Many have forgotten a brilliant book he has penned, Fifteen Judgements: Cases That Shaped India’s Financial Landscape.
Saurabh Kirpal is a 50-year-old gay lawyer, who wants to be a judge but encountered some teething problems. So, he is making news all over India. He is all over social media, and everyone is pushing for his elevation. And chances are that his elevation will happen very soon. Such is the hype about him that many have forgotten a brilliant book he has penned, Fifteen Judgements: Cases That Shaped India’s Financial Landscape. I think it is perfectly fine to discuss first why Kirpal is making news. We will come to the book a little later.
Reports in the media say one of the reasons behind the Centre’s rejection of Kirpal’s elevation seems to be his partner, a Swiss national. Now a report by the Intelligence Bureau, pasted all over the media, says the Swiss national could be a security risk. Is that so?
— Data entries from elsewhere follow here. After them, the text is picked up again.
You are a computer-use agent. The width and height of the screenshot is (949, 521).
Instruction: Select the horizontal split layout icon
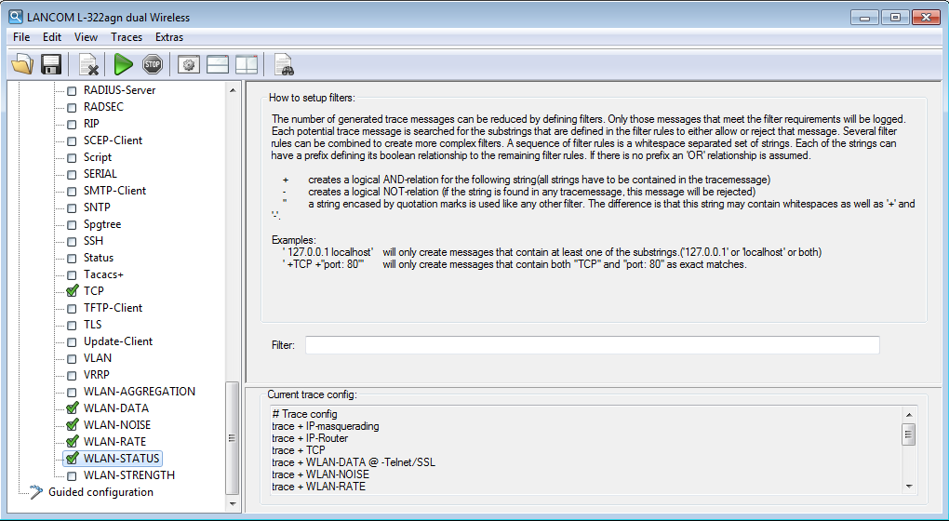point(218,64)
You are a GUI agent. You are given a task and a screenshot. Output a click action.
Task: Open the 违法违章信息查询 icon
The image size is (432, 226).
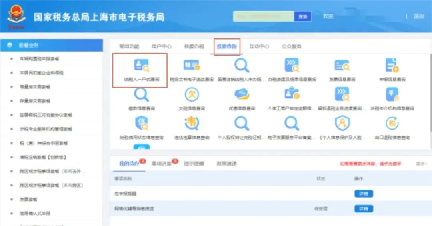(x=192, y=123)

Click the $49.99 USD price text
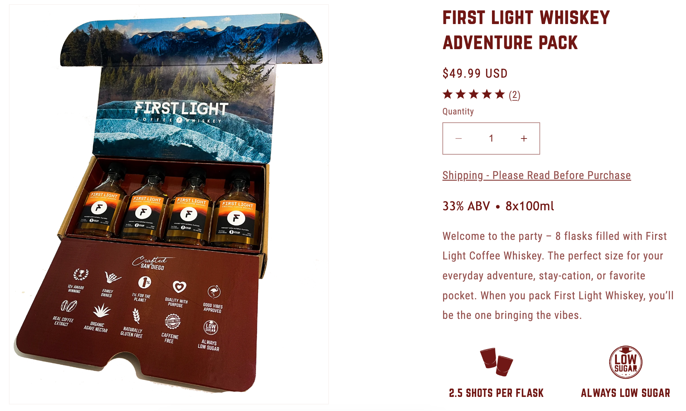[x=475, y=74]
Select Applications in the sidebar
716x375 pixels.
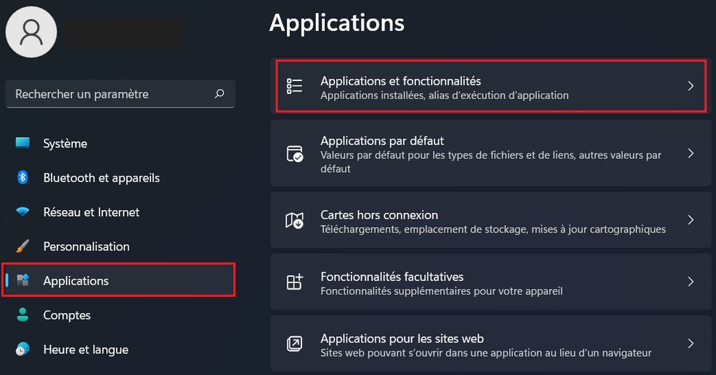pos(76,281)
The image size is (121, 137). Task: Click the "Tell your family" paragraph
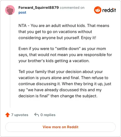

No, says Kirpal, because the two have been together for more than two decades. But like officers checking passports at immigration counters and asking inane questions, some of the bureaucrats of the government are not very happy at this love relationship between an Indian and a Swiss national. For them, this is sacrilege. In private conversations, Kirpal has said he feels his sexuality is the reason why his candidature was not considered for elevation as a judge.
Now, the crisis is over, it is reliably learnt. Kirpal’s name has been recommended for an elevation.
Kirpal is no pushover kid. He is the son of a former Chief Justice of India, Bhupinder Nath Kirpal and studied law from top colleges in Oxford and Cambridge after graduating in physics from St Stephens College, Delhi’s most prestigious educational institution. When he was a graduate, he wanted to be an astronaut. But then, things changed. In the judiciary, everyone knows what he has done and how he assisted the former Attorney General and senior Supreme Court lawyer, Mukul Rohatgi.
So, we can return to his book, which talks about decisions taken in some of the most crucial cases in India. Kirpal does not say all decisions taken are wrong but he has a valid argument when he says those decisions which are shrouded in secrecy are unconstitutional and need to be reviewed judicially. Kirpal has a lot of hope. Why not? There are loads of first-generation lawyers thronging the legal business and heralding new hopes for this profession.
It was natural for me to focus on Chapter 9, titled “Whose Gas Is It Anyway”, which talked about the bitter, prolonged courtroom tussle between the Ambani brothers over natural gas in the Krishna-Godavari basin off the Andhra coast.
Kirpal writes: “The parties fiercely contested each other in the courts, with the matter ultimately reaching the Supreme Court of India. This dispute would have normally resulted in a landmark judgement in matters relating to family settlements and the extent they would bind the companies owned by their promoters. But this judgement ended up deciding far more than mere individual rights under a family settlement.”
Kirpal talks a lot about the growth of the Ambani family under the legendary Dhirubhai and how the family silver was split following the death of the patriarch. And then he shifts to the judgement day, the verdict was delivered just a few days before the Chief Justice of India, K.G. Balakrishnan, was to retire. The day the judgement was to be pronounced, the media went into a frenzy. The courtroom was packed with lawyers and reporters, writes Kirpal, adding: “To add to the drama, Anil Ambani personally went to Court to hear the pronouncement of judgement.”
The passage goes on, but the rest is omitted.